(Stored data entries)
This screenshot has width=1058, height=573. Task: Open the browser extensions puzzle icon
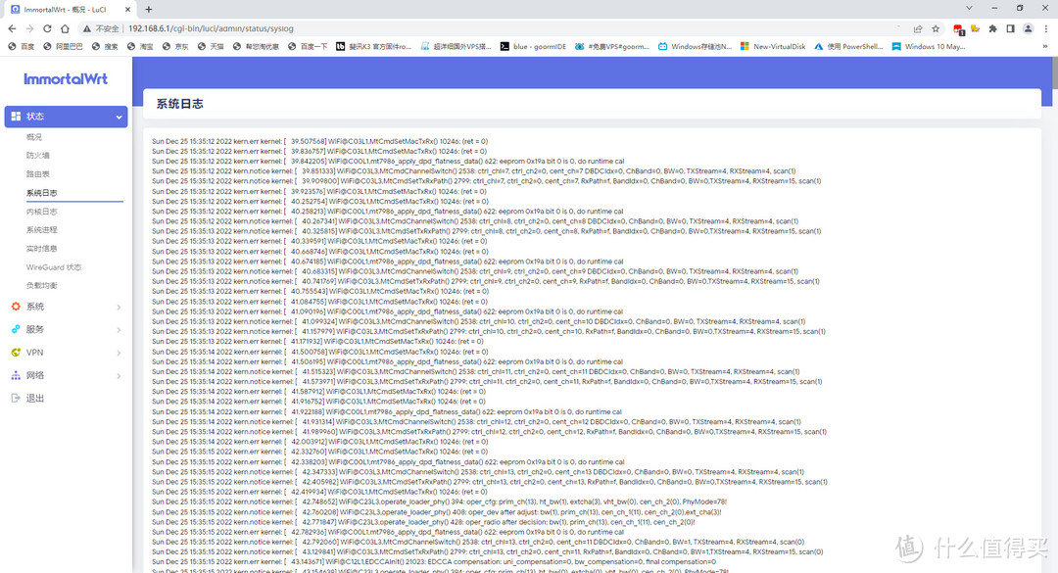pos(992,28)
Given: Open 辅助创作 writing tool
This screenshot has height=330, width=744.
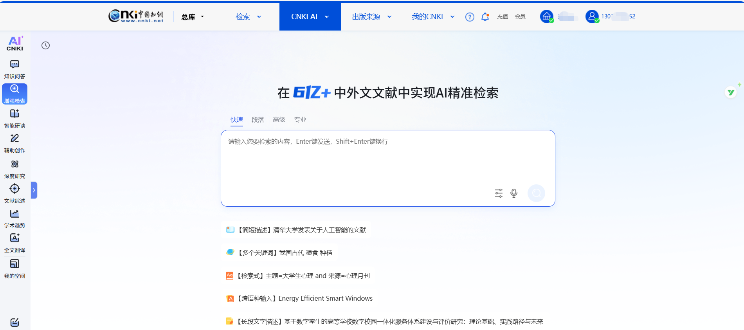Looking at the screenshot, I should [x=14, y=139].
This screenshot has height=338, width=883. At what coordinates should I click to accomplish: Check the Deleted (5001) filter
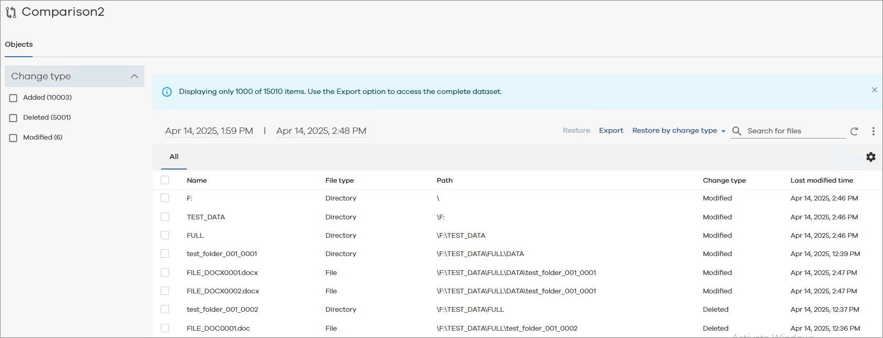point(14,118)
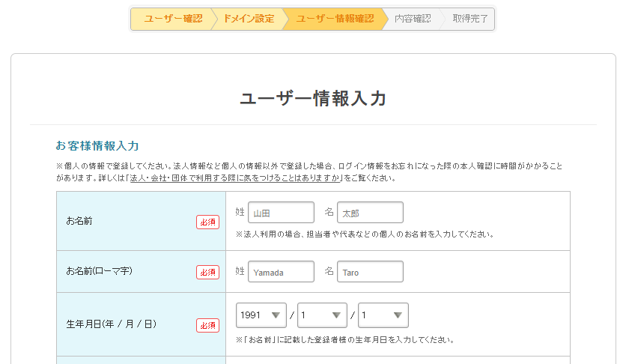Viewport: 626px width, 364px height.
Task: Focus the 姓 field with placeholder 山田
Action: (x=281, y=213)
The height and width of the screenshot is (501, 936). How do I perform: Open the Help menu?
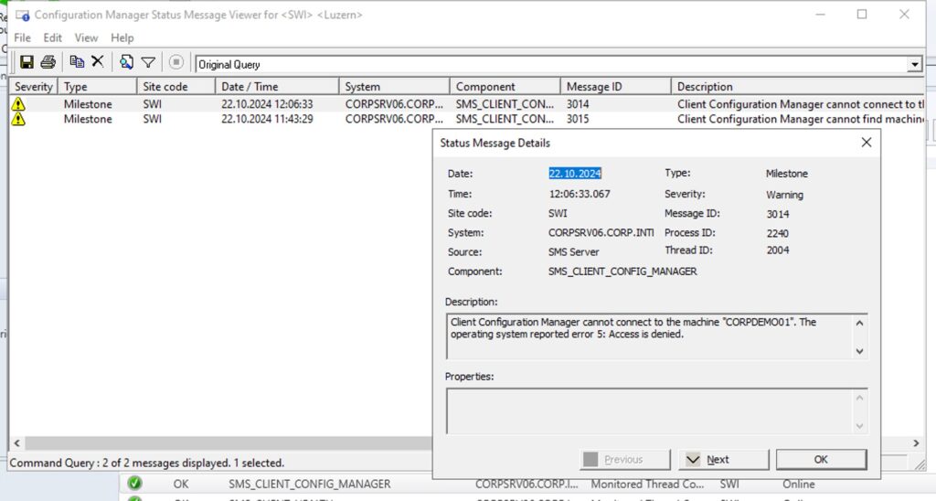[x=122, y=37]
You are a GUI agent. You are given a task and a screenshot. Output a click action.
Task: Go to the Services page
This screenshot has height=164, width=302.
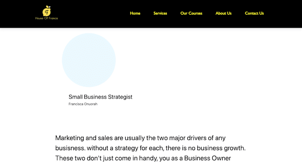tap(160, 13)
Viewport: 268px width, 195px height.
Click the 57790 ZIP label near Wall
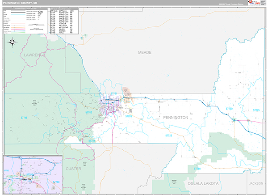pyautogui.click(x=229, y=109)
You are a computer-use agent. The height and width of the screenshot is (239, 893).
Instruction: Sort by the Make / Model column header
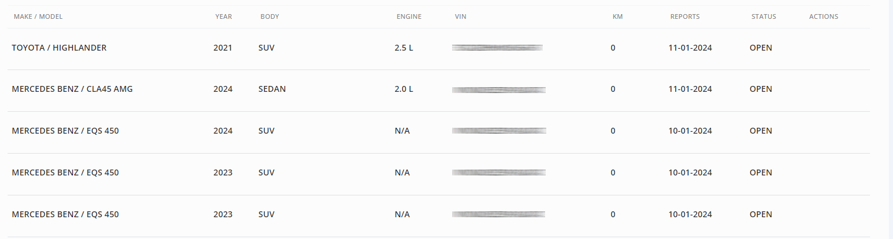pos(38,16)
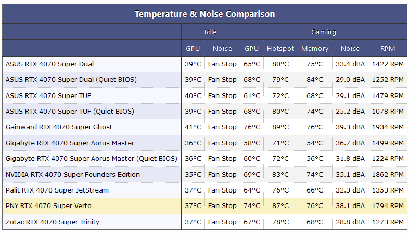This screenshot has height=233, width=409.
Task: Select the ASUS RTX 4070 Super Dual row label
Action: [x=49, y=64]
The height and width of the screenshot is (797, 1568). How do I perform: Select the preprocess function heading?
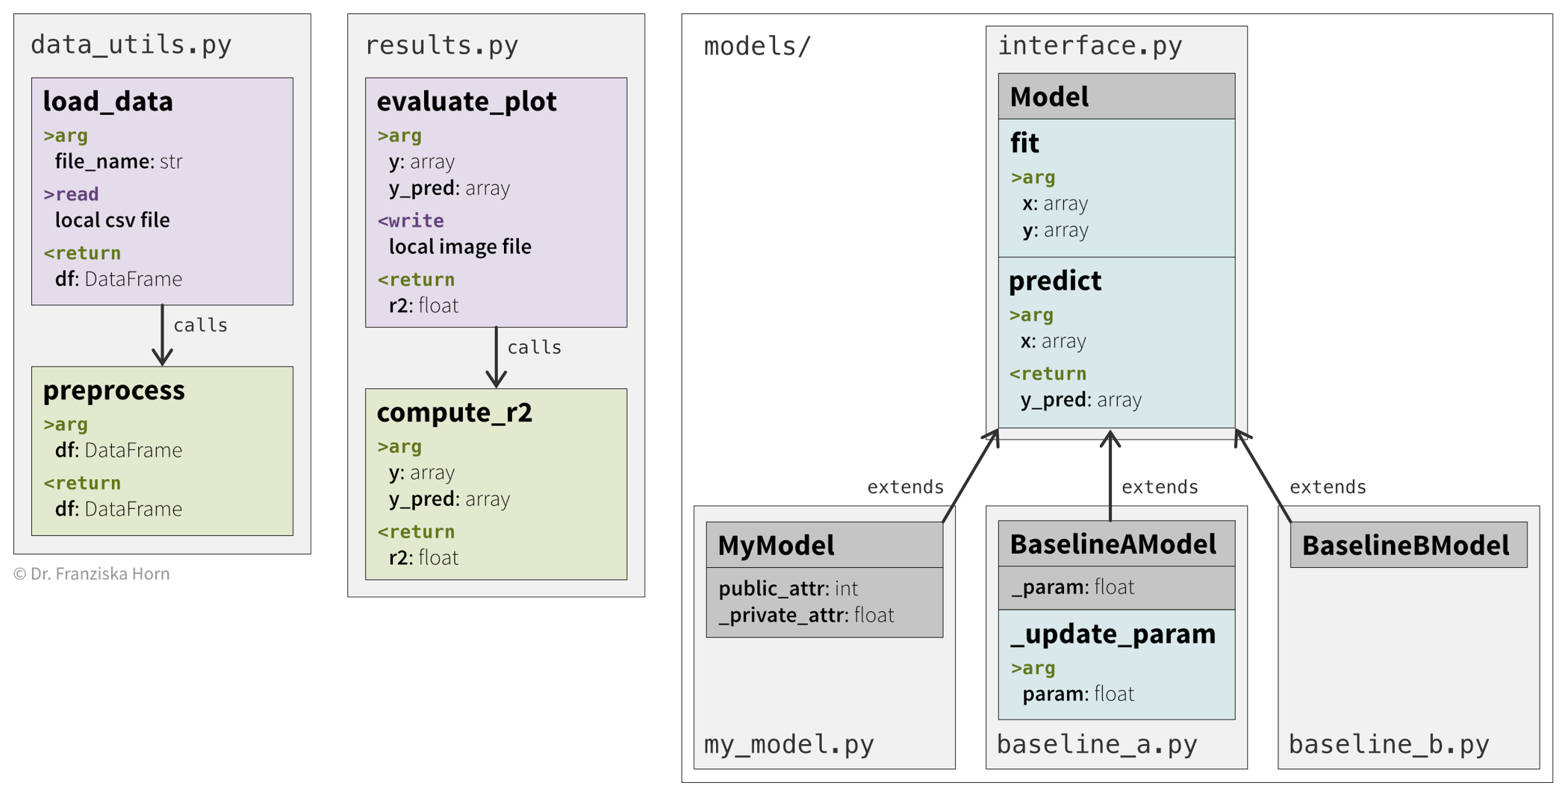(114, 390)
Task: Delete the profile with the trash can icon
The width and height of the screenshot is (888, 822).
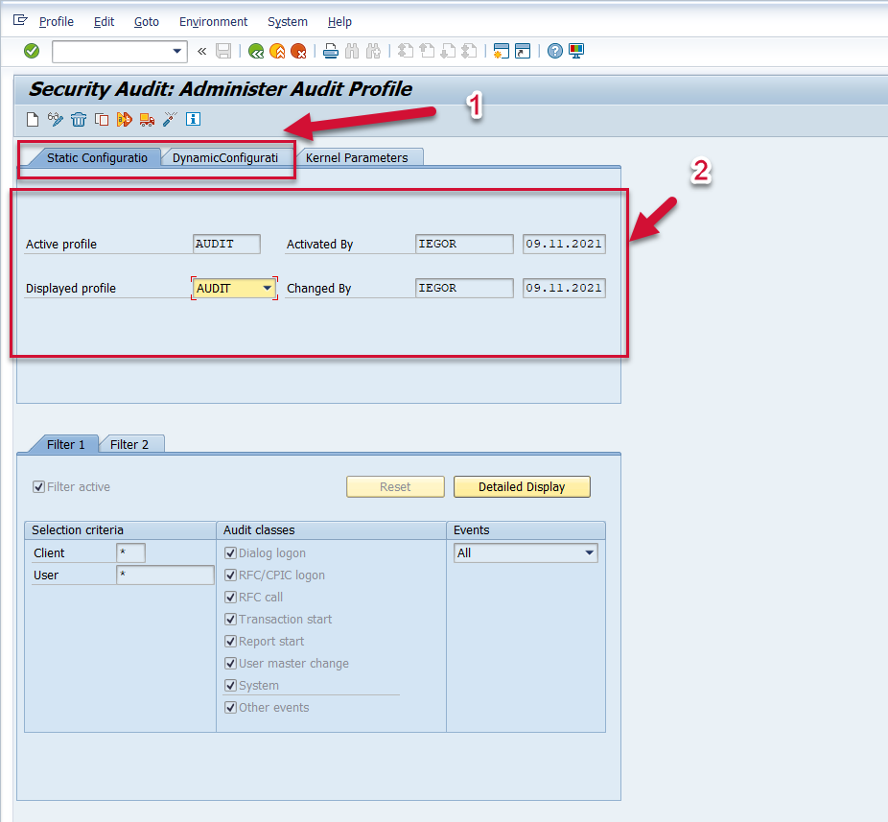Action: pos(78,119)
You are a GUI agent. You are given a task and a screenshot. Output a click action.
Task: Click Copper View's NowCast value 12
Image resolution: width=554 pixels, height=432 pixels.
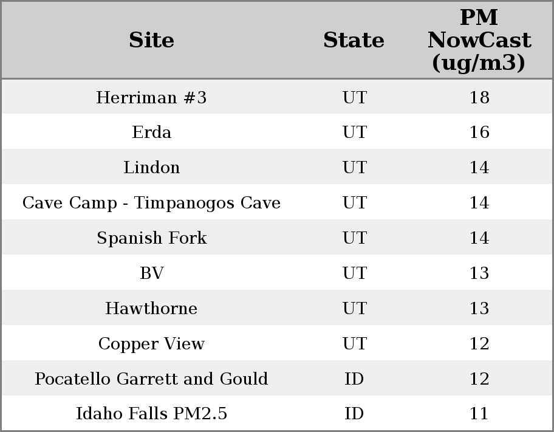coord(479,344)
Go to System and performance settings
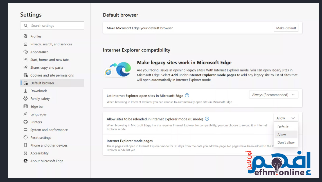322x182 pixels. [x=49, y=130]
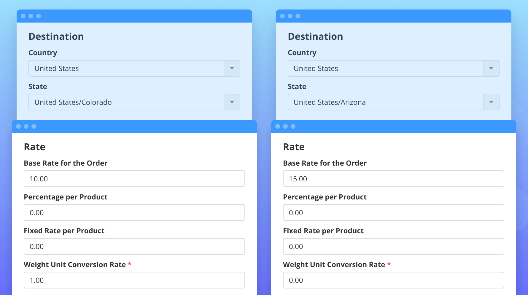Click first title bar dot of the Colorado Destination window

point(23,16)
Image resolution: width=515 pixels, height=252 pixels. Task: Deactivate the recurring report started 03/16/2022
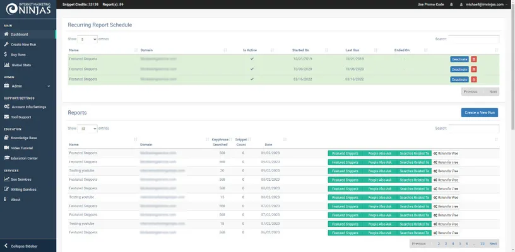point(459,79)
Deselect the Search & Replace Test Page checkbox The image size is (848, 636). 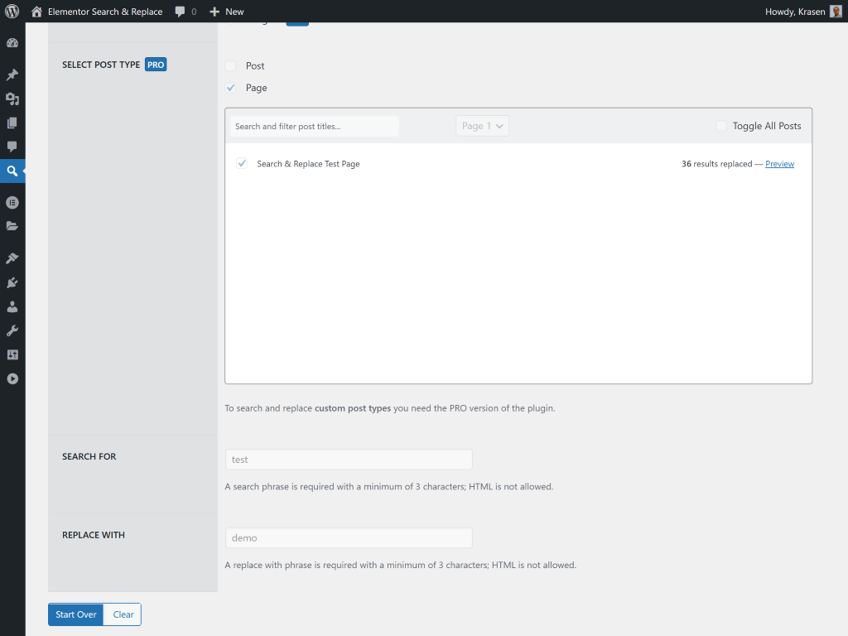[x=242, y=163]
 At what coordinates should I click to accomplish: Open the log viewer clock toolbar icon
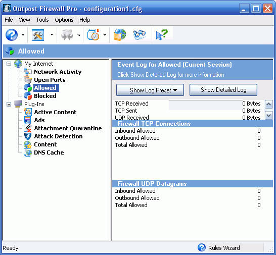click(94, 35)
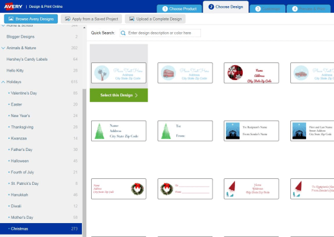Click the sidebar vertical scrollbar
This screenshot has width=334, height=237.
tap(84, 162)
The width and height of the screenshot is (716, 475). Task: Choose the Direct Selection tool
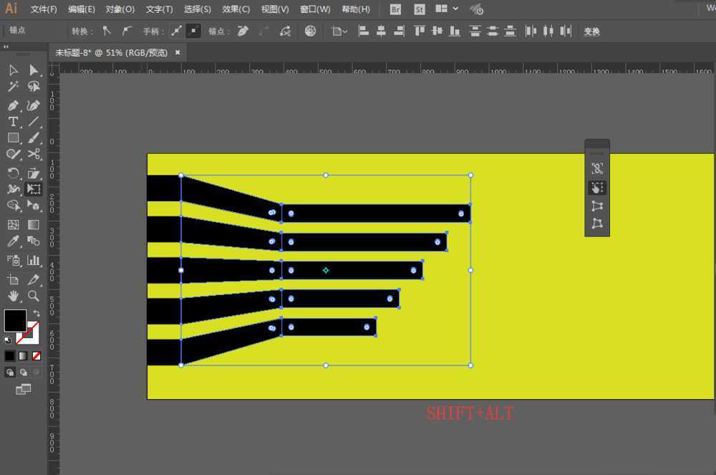pos(34,70)
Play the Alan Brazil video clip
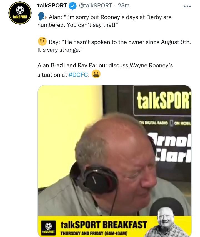200x237 pixels. pyautogui.click(x=115, y=161)
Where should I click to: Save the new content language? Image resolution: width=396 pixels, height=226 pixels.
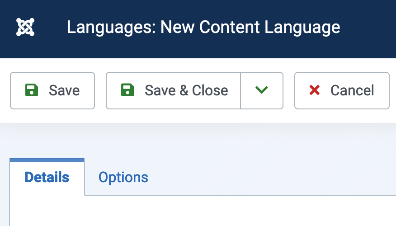point(52,91)
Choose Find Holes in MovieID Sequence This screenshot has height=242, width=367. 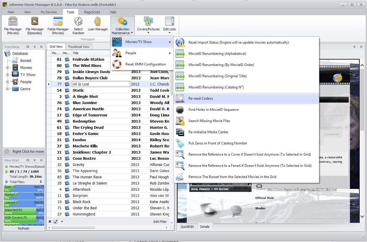(x=213, y=110)
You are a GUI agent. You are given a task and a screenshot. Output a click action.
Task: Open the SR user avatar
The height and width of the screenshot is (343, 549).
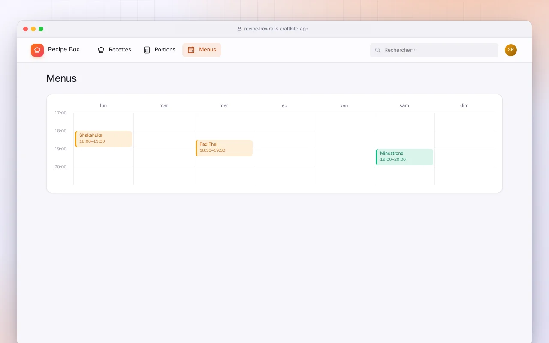511,50
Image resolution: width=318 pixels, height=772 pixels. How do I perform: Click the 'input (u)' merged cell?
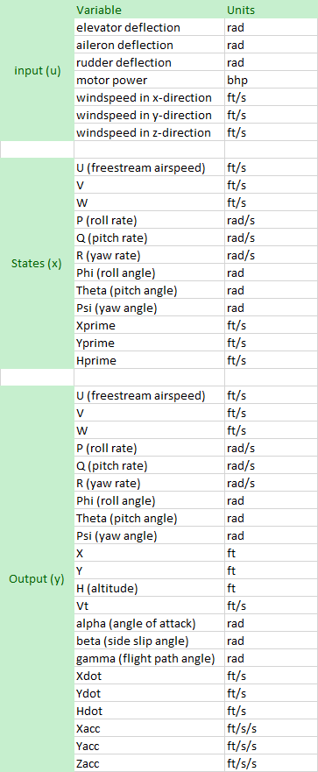coord(37,70)
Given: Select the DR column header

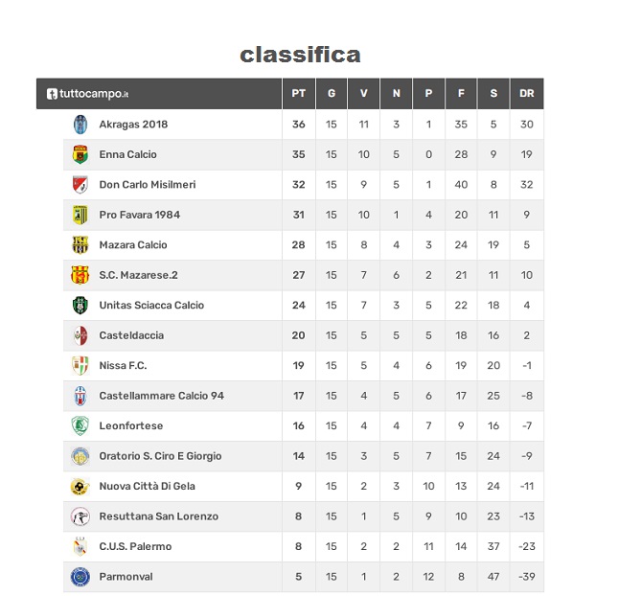Looking at the screenshot, I should (527, 94).
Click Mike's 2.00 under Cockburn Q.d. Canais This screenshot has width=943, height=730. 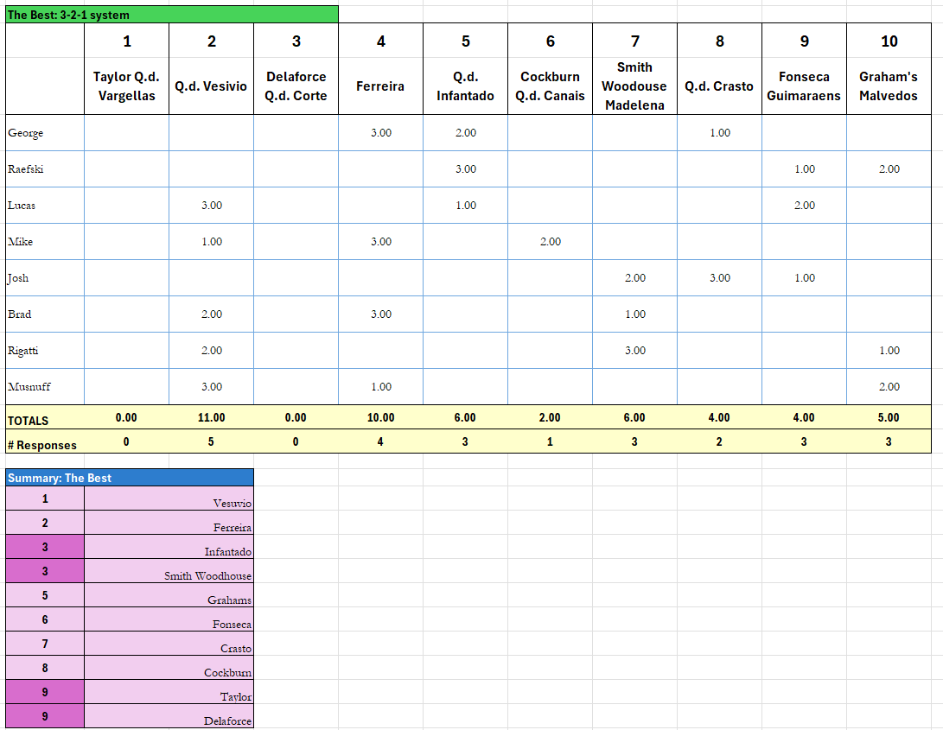point(550,242)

Exercise brief
Copy only what runs above from the line containing "Task: Go to the Services page" through the line containing "You are a computer-use", exactly. Leave out the pictures.

Problem solution
Task: Go to the Services page
This screenshot has height=164, width=302.
tap(160, 13)
Viewport: 268px width, 195px height.
Click the 57790 ZIP label near Wall
pyautogui.click(x=229, y=109)
You are a computer-use agent. The height and width of the screenshot is (239, 893).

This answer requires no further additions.